Top of Dataset extract

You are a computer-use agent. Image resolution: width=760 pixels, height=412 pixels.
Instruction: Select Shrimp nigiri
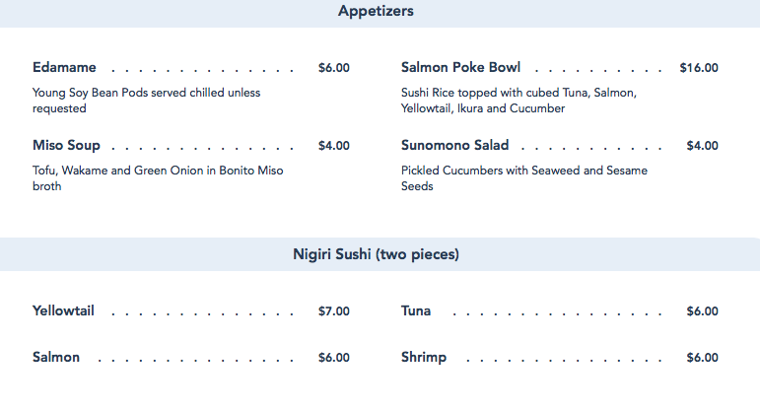(x=423, y=357)

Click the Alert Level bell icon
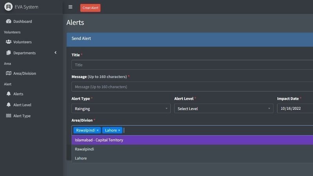pyautogui.click(x=9, y=105)
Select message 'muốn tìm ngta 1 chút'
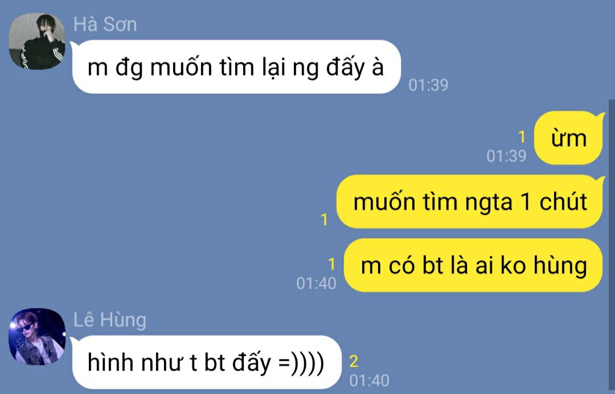The height and width of the screenshot is (394, 615). tap(469, 202)
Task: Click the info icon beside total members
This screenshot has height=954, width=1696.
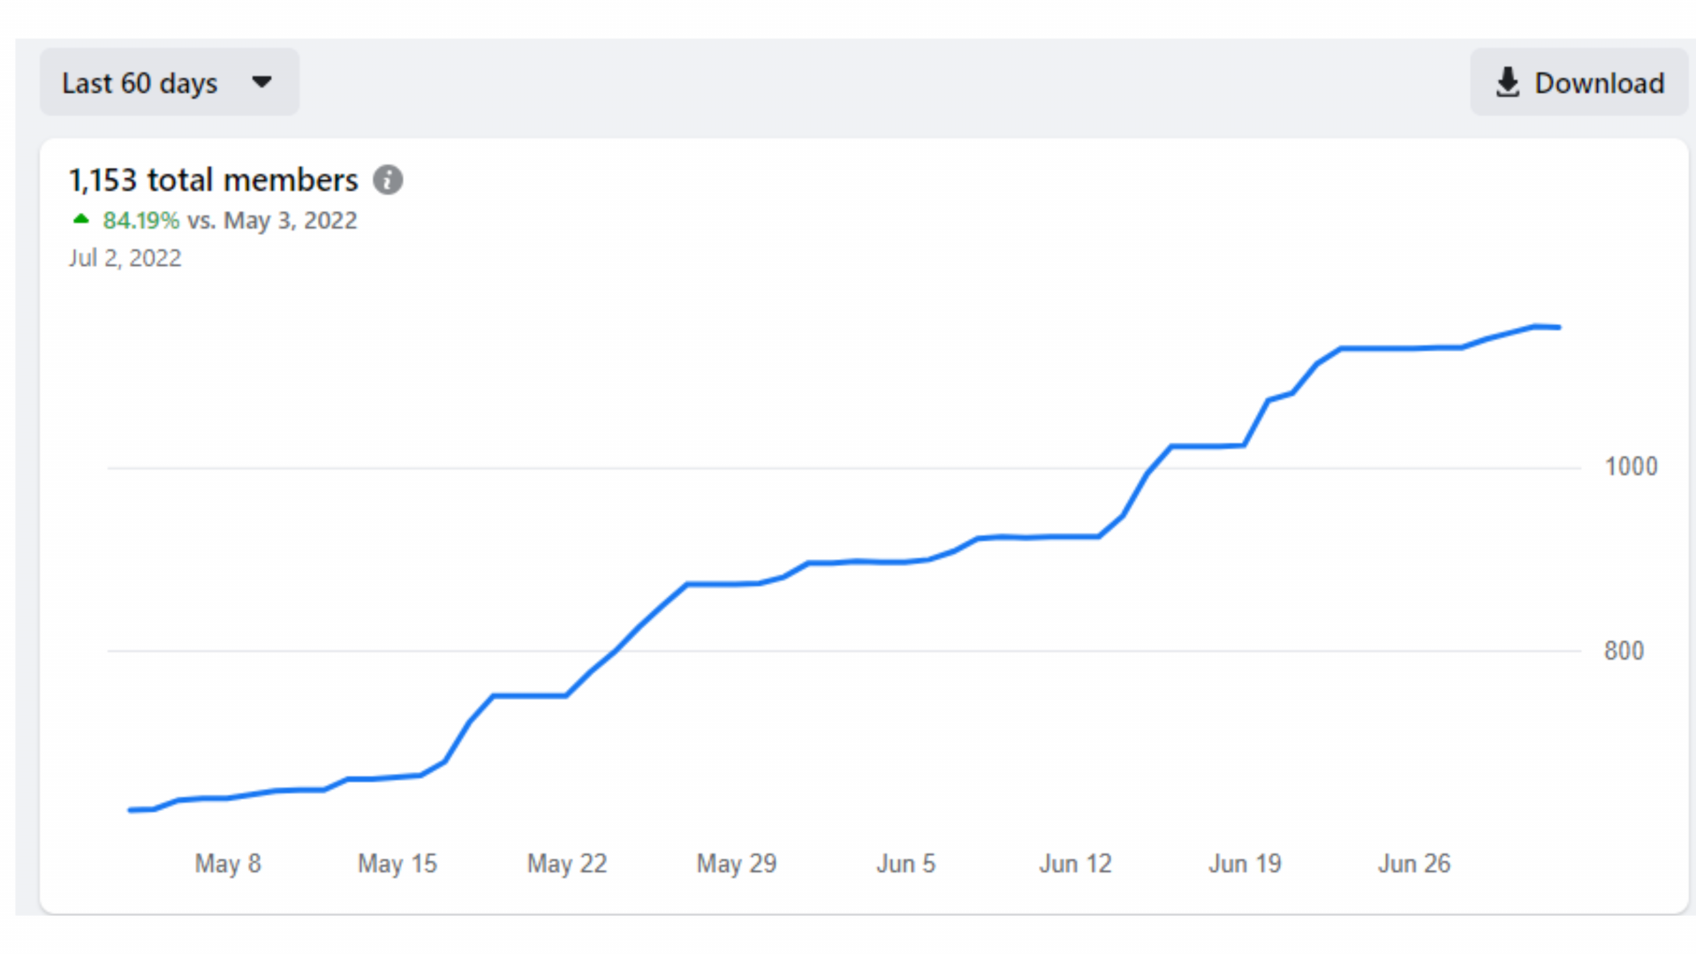Action: point(388,180)
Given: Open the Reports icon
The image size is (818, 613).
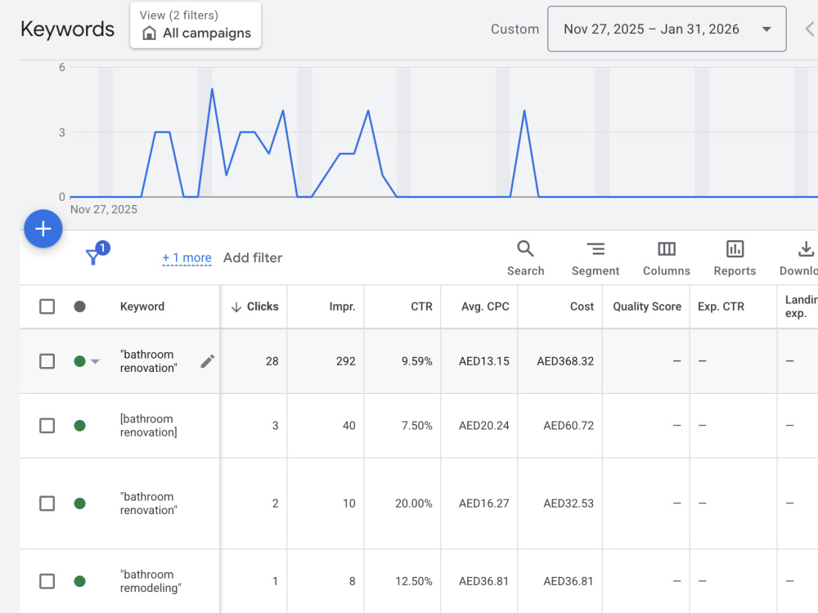Looking at the screenshot, I should 735,258.
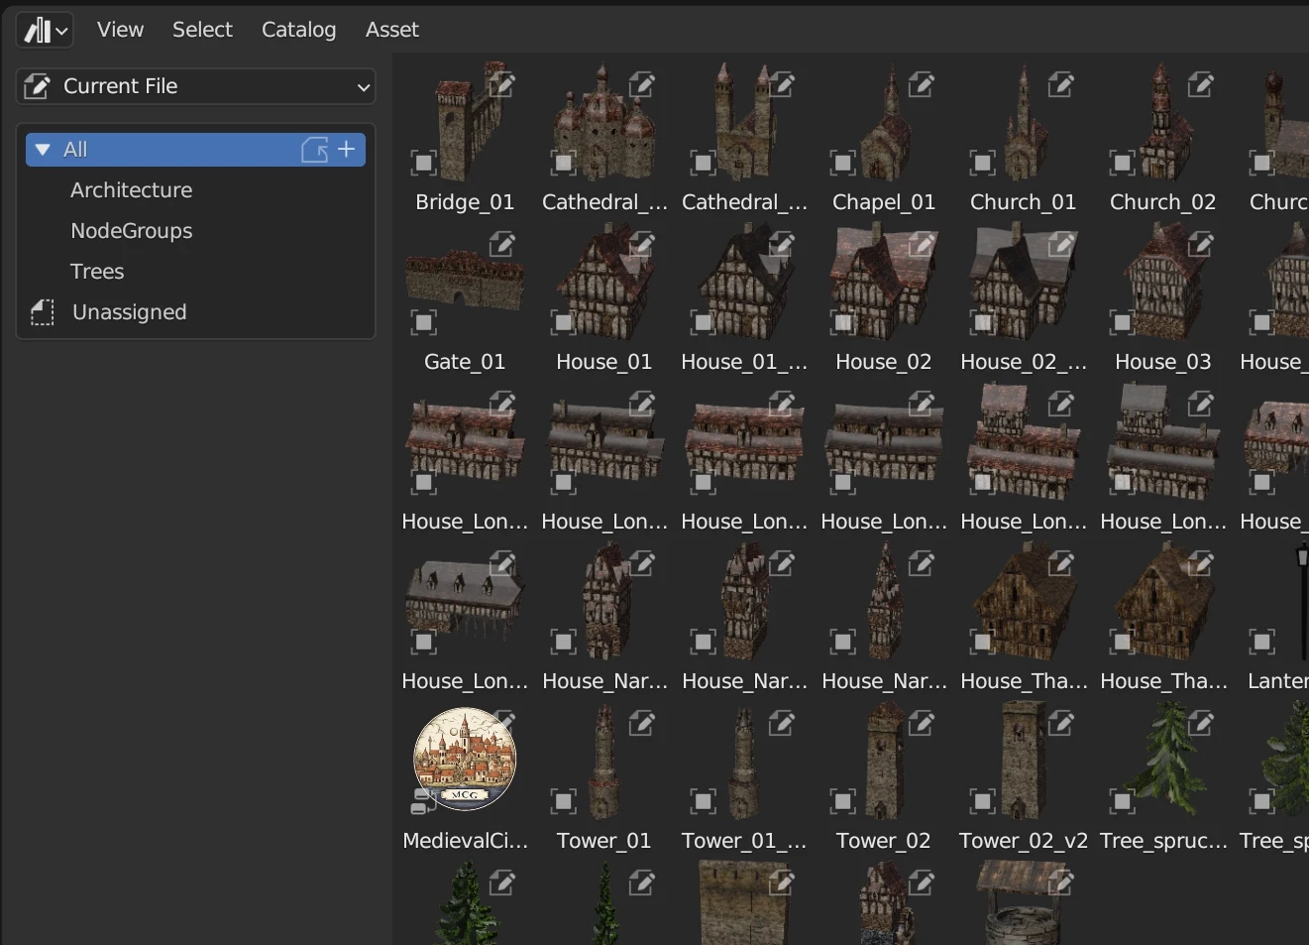The height and width of the screenshot is (945, 1309).
Task: Click the edit icon on Gate_01 asset
Action: pos(502,244)
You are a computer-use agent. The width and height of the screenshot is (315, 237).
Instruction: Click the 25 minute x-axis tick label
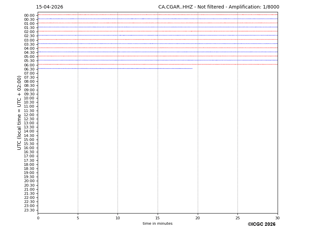pyautogui.click(x=238, y=218)
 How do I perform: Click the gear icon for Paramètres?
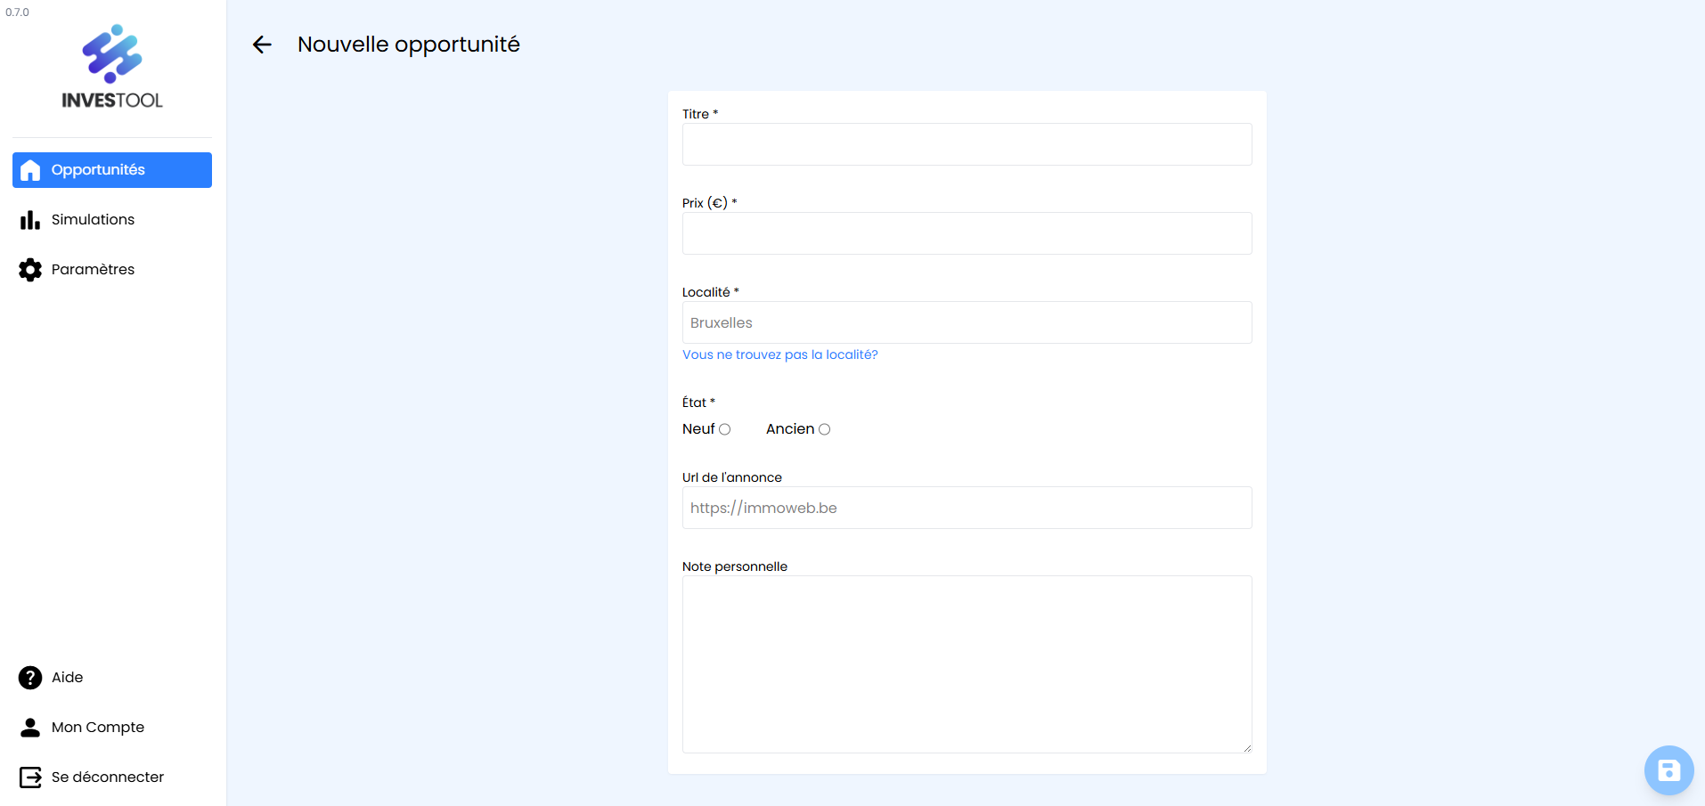(x=30, y=270)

Bottom of Dataset extract

_What the task requires_. The data above holds the lines to copy: start at the one with "This screenshot has height=954, width=1696.", stop at the one with "You are a computer-use agent. The", include both, copy them exactly without pictures, and copy nothing else.

_Exercise response_.
This screenshot has height=954, width=1696.
Action: point(388,180)
Given: Open the Reports icon
The image size is (818, 613).
Looking at the screenshot, I should 735,258.
The height and width of the screenshot is (945, 1309).
Task: Click the edit icon on Gate_01 asset
Action: pos(502,244)
You are a computer-use agent. The width and height of the screenshot is (315, 237).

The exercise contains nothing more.